Instructions for the task: Could you transcribe exactly the lines from the one containing "Click the Starting pot input field" through the end of the listing below, both included, but none of the pictures?

⟨

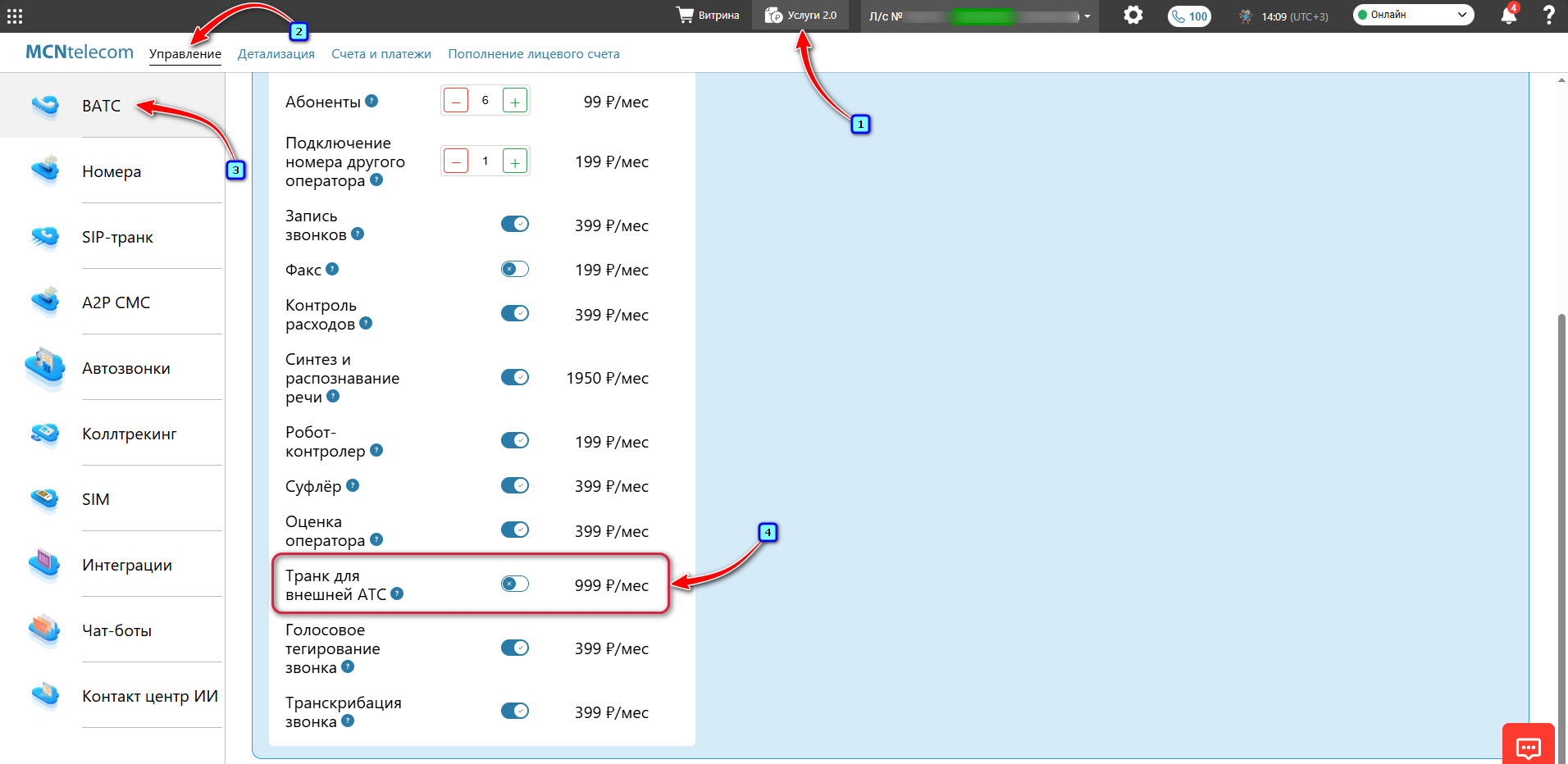Select SIP-транк in the sidebar
Viewport: 1568px width, 764px height.
[117, 237]
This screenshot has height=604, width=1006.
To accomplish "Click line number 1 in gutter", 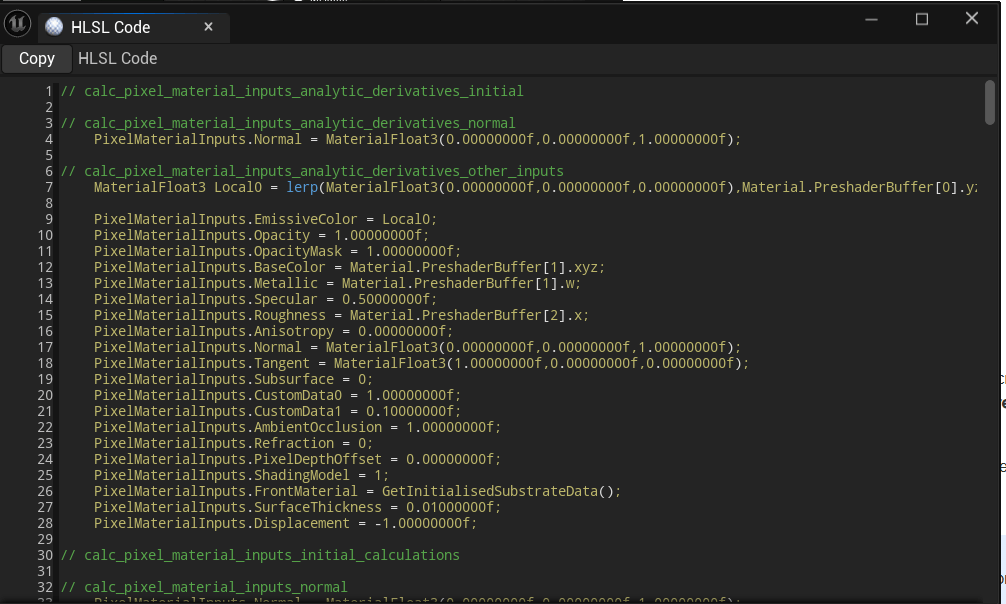I will click(47, 91).
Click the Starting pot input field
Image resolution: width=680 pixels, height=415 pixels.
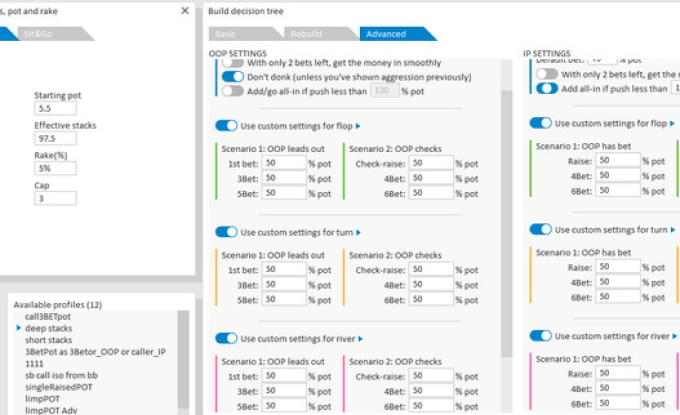point(55,107)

⟩

Solution for this task:
Click the Starting pot input field
Image resolution: width=680 pixels, height=415 pixels.
point(55,107)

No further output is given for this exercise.